+++ Trecho selecionado +++

Prosseguida a marcha, agora mais acelerada de forma a alcançarmos rapidamente o objectivo, cientes de que conseguíramos não ser detectados e que o "novo" guia, depois de uma rápida "lavagem ao cérebro", nos conduziria lá sem qualquer percalço,  alcançámos, em cerca de duas horas,  uma clareira na floresta, o nosso suposto objectivo.
 
Diante de nós, ainda acobertados pela mata,  estendia-se uma vasta clareira, que descia em declive até a um pequeno riacho, para logo continuar a subir na outra margem até à outra orla da floresta. Esta clareira, assemelhando-se a uma pequena ilha na imensidão do denso arvoredo, teria cerca de 500 metros de comprido, ao longo do regato, e cerca de 400 metros de largura, divididos entre as duas margens.
 
Na margem oposta do ribeiro trabalhavam umas mulheres nas lavras e, de quando em quando, viam-se dois ou três guerrilheiros armados que, aparentemente, vinham despreocupadamente buscar água ao ribeiro para logo retrocederem e se sumirem na orla da mata.

Foi então que foi decidido montar um golpe de mão aos guerrilheiros, para o que se formaram duas secções, uma de cada pelotão, que, ocultadas pela mata,  contornariam a clareira para aparecerem,  de surpresa, por detrás dos guerrilheiros e os apanharem à mão ou, caso estes tentassem fugir, fossem encaminhados para a boca do lobo ou seja que se introduzissem na mata onde se encontrava emboscada a restante tropa.

Na execução desta estratégia,  iniciou-se o previsto envolvimento contornando a orla da mata, após o que aparecemos de surpresa por detrás dos guerrilheiros, abrindo de imediato fogo para intimidação. Estes então correram na direcção do ribeiro e iniciaram a subida para a orla da mata, onde eram aguardados pela nossa tropa.

+++

Tarefa escrita a:
Nos registros, reescreva a parte que começa na linha que contém "At what coordinates" e termina na linha que contém "The image size", trocando "icon" por "button" e mantendo todo o resto inalterado. Deixe as imagens de fora da resposta.
O trecho e os registros têm origens distintas.

+++ Dados da tarefa +++

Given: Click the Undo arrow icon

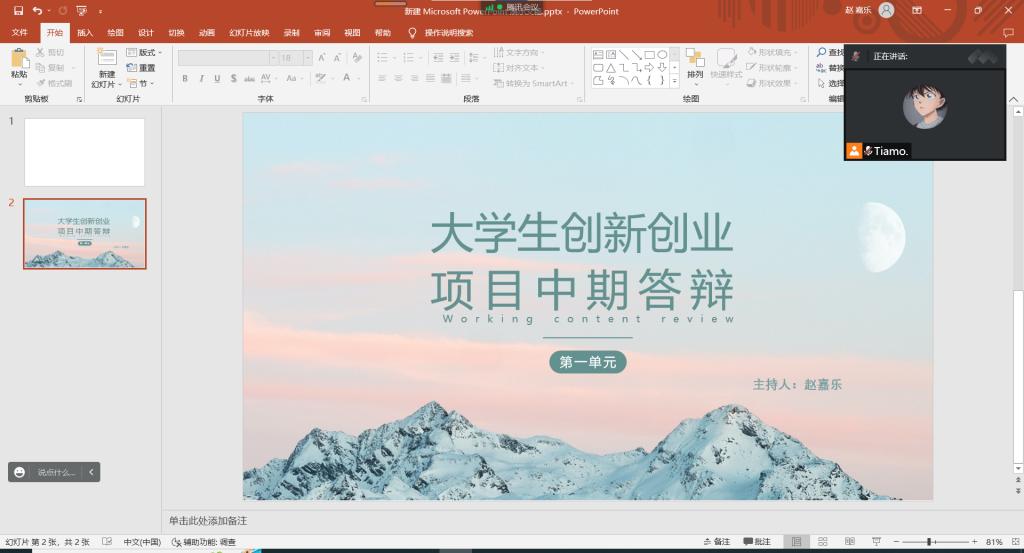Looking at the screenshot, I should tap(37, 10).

+++
+++ Dados da tarefa +++

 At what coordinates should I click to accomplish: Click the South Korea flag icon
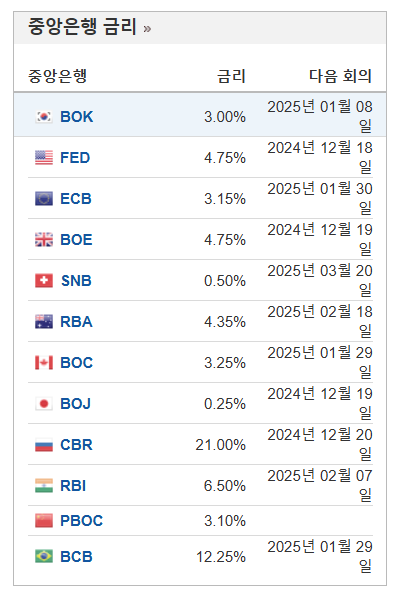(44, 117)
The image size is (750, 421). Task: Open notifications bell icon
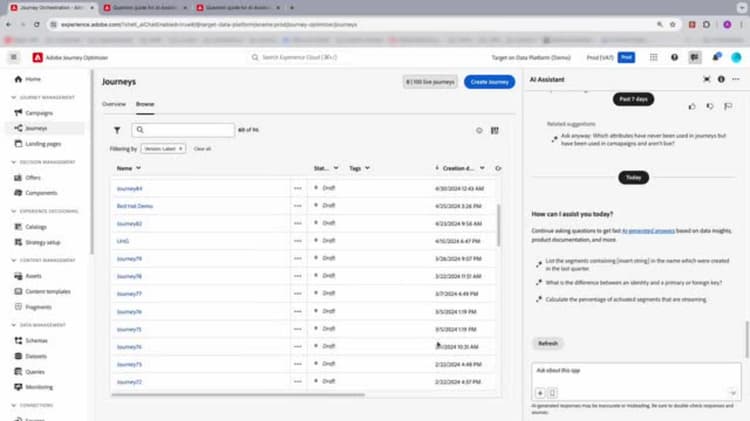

+++

Tarefa escrita b:
Responda, com base no trecho, às seguintes perguntas:
(i) Em quanto tempo, aproximadamente, a marcha alcançou a clareira?
(ii) Qual era a largura aproximada da clareira?
(iii) Quantas secções foram formadas para o golpe de mão?

Resolução detalhada a:
 At what coordinates should I click to accomplish: Click the South Korea flag button
(44, 117)
The image size is (750, 421). Task: Open notifications bell button

Resolução detalhada b:
(i) Em cerca de duas horas.
(ii) Cerca de 400 metros, divididos entre as duas margens.
(iii) Duas secções, uma de cada pelotão.